WHAT TO PRODUCE – Could you write out all of the data again, word for word?

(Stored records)
═══
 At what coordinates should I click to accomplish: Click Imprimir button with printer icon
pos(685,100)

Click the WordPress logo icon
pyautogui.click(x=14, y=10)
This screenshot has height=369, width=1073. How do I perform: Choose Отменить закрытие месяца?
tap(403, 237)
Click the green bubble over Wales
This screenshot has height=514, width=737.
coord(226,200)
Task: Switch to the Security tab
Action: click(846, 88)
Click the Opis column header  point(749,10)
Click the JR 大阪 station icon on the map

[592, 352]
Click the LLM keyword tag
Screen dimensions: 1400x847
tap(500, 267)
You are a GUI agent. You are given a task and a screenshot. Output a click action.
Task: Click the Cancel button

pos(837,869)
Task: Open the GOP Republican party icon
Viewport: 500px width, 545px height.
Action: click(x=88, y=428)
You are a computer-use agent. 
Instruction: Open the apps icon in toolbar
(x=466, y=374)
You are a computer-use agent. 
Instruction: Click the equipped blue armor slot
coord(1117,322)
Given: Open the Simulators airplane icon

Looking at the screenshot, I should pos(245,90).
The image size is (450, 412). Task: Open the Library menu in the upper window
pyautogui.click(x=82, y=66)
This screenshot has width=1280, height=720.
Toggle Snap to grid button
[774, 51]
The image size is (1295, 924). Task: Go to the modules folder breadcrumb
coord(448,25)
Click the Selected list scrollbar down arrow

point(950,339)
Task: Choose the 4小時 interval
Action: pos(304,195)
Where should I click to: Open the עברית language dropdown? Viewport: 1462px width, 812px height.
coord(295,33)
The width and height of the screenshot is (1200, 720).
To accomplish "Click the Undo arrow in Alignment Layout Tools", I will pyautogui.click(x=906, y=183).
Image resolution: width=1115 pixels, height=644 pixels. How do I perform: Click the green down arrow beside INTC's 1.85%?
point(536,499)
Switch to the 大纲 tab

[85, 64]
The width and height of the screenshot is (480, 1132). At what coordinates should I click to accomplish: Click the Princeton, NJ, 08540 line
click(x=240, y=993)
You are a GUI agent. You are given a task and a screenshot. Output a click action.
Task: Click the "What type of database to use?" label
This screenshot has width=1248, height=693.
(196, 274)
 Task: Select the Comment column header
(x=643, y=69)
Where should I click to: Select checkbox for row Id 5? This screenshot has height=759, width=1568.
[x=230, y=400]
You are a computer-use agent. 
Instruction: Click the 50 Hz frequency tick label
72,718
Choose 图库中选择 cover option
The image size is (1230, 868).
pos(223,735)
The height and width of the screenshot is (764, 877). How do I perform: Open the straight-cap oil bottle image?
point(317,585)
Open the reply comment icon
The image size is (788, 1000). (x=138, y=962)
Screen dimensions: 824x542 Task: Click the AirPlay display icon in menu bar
═══
RESULT FOR THIS EXERCISE –
 At what coordinates should I click to accomplish: Click Imprimir button with printer icon
pos(685,100)

Click the WordPress logo icon
pyautogui.click(x=14, y=10)
This screenshot has height=369, width=1073. How do I perform: Choose Отменить закрытие месяца?
tap(403, 237)
Click the green bubble over Wales
This screenshot has height=514, width=737.
coord(226,200)
Task: Switch to the Security tab
Action: click(846, 88)
Click the Opis column header  point(749,10)
Click the JR 大阪 station icon on the map

[592, 352]
Click the LLM keyword tag
Screen dimensions: 1400x847
tap(500, 267)
You are a GUI agent. You are given a task and a screenshot. Output a click action.
Task: Click the Cancel button

pos(837,869)
Task: Open the GOP Republican party icon
Viewport: 500px width, 545px height.
Action: click(x=88, y=428)
You are a computer-use agent. 
Instruction: Open the apps icon in toolbar
(x=466, y=374)
You are a computer-use agent. 
Instruction: Click the equipped blue armor slot
coord(1117,322)
Given: Open the Simulators airplane icon

Looking at the screenshot, I should pos(245,90).
The image size is (450, 412). Task: Open the Library menu in the upper window
pyautogui.click(x=82, y=66)
This screenshot has width=1280, height=720.
Toggle Snap to grid button
[774, 51]
The image size is (1295, 924). Task: Go to the modules folder breadcrumb
coord(448,25)
Click the Selected list scrollbar down arrow

point(950,339)
Task: Choose the 4小時 interval
Action: pos(304,195)
Where should I click to: Open the עברית language dropdown? Viewport: 1462px width, 812px height.
coord(295,33)
The width and height of the screenshot is (1200, 720).
To accomplish "Click the Undo arrow in Alignment Layout Tools", I will pyautogui.click(x=906, y=183).
Image resolution: width=1115 pixels, height=644 pixels. How do I perform: Click the green down arrow beside INTC's 1.85%?
point(536,499)
Switch to the 大纲 tab

[85, 64]
The width and height of the screenshot is (480, 1132). At what coordinates should I click to accomplish: Click the Princeton, NJ, 08540 line
click(x=240, y=993)
You are a GUI agent. You are given a task and a screenshot. Output a click action.
Task: Click the "What type of database to use?" label
This screenshot has width=1248, height=693.
(196, 274)
 Task: Select the Comment column header
(x=643, y=69)
Where should I click to: Select checkbox for row Id 5? This screenshot has height=759, width=1568.
[x=230, y=400]
You are a computer-use agent. 
Instruction: Click the 50 Hz frequency tick label
72,718
Choose 图库中选择 cover option
The image size is (1230, 868).
pos(223,735)
The height and width of the screenshot is (764, 877). How do I perform: Open the straight-cap oil bottle image?
point(317,585)
Open the reply comment icon
The image size is (788, 1000). (x=138, y=962)
Screen dimensions: 824x542 Task: Click the AirPlay display icon in menu bar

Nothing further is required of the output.